Improving Conversion Rates and Lowering Costs: A New Perspective on Product Tracking Logic

When server-side events transmit bound device information, typically, the technology opts to bind the device information acquired at user registration (e.g., AFID). Subsequently, when server-side actions occur, they are transmitted based on this device information. However, microfinance products present a unique challenge where users frequently uninstall and reinstall or change devices for login. If subsequent actions are transmitted based on the device information bound during initial registration, it may falsely attribute these actions to the device from the earliest installation. From a third-party perspective, this data may appear as new installations without subsequent actions, all attributed to the user’s earliest device information and installation channel. This approach also affects retargeting ads, which cover a substantial number of reinstalled users but fail to convert, attributing actions to the channel associated with the initial device information. Considering this, adjusting the tracking logic to transmit based on the device information obtained during the last login ensures that reinstall data is attributed to the latest device information, significantly boosting conversion data for corresponding channels.

Following this logic, third-party data often reveals certain patterns: organic conversion rates are favorable, and retargeting campaigns perform well. This method of transmission allows for a more objective view of conversion data from third parties. Although many conversions stem from users reinstalling the app, any subsequent lending activity should still be considered valuable. Some clients face challenges with high costs due to tracking strategies, reminiscent of issues encountered in our past project in Pakistan.

In essence:

During third-party tracking, user information typically binds to the device information registered during initial installation rather than the device information at the user’s last login. For instance, a user with UID=111 may initially register with device information “aaa.” Over time, they may uninstall or change devices and log in again, resulting in new device information “bbb.” While backend actions are based on user behavior, conversion events reported to third parties reflect the initial device information “aaa.” However, our advertising efforts effectively recall users (even if they reinstall or switch devices), reflecting the last login device information “bbb.” Consequently, third parties may fail to report conversions under “bbb.”

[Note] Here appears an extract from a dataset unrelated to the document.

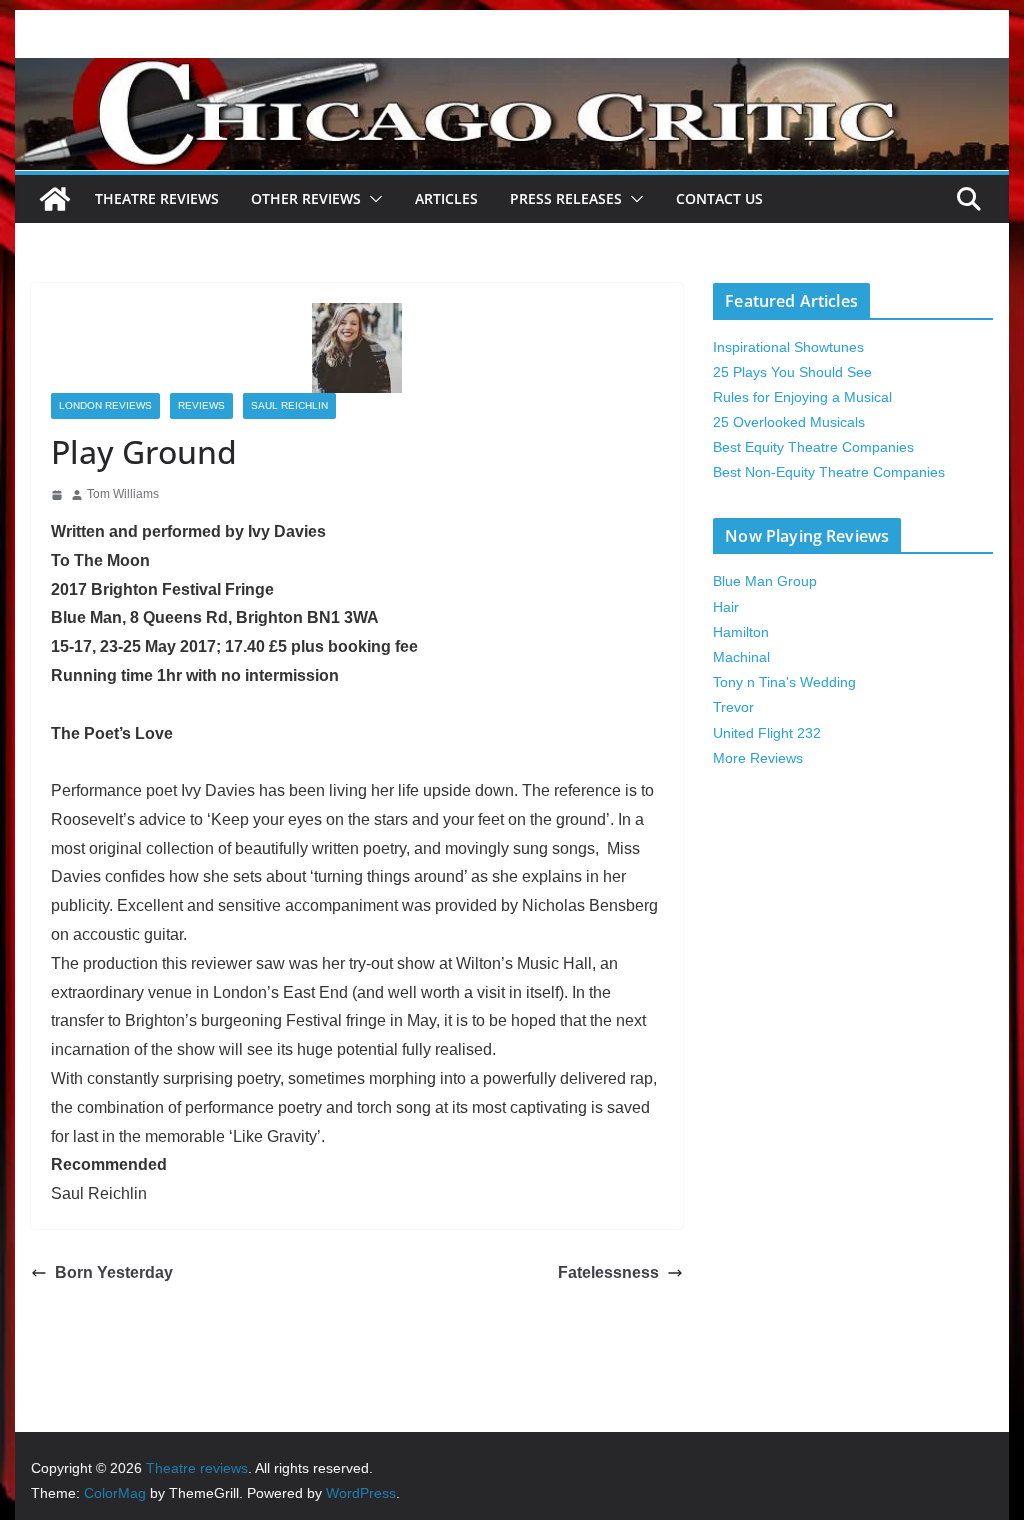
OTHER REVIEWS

Based on this logic, products with notable uninstall behaviors typically use tracking logic based on the device information registered during initial installation, resulting in high deployment costs and hindering new series launches. This phenomenon is particularly pronounced in microfinance, where users often uninstall before and after peak periods, then reinstall upon need.

In sectors like gaming and e-commerce, which exhibit higher user stickiness and fewer uninstallations, occasional errors may occur when users switch devices (e.g., changing phones) for products with extended lifecycles spanning several years.

Observable trends in advertising include:

1. Established data from older series maintains stability, while newer series struggle to launch, accumulating lower conversion rates and costs. The older the product (the larger its user base), the more pronounced this trend becomes.

2. Absence of retargeting conversion data (attributed to older channels).

3. Significantly better conversion rates and costs for older series compared to newer ones on third-party platforms.

Scientifically, updating tracking logic to transmit based on the last device information received allows for more frequent data transmission, aiding advertising learning and potentially attracting more users at lower costs (enhanced conversions benefit advertising learning). Some clients may also wish to ascertain the number of genuinely new customers, which can be achieved by adding tracking points such as “first loan/first purchase” to glean real initial conversion data and facilitate direct targeting of initial conversions.

If advertising costs appear disproportionately high, reconsidering tracking strategies from this perspective may provide insights into potential pitfalls.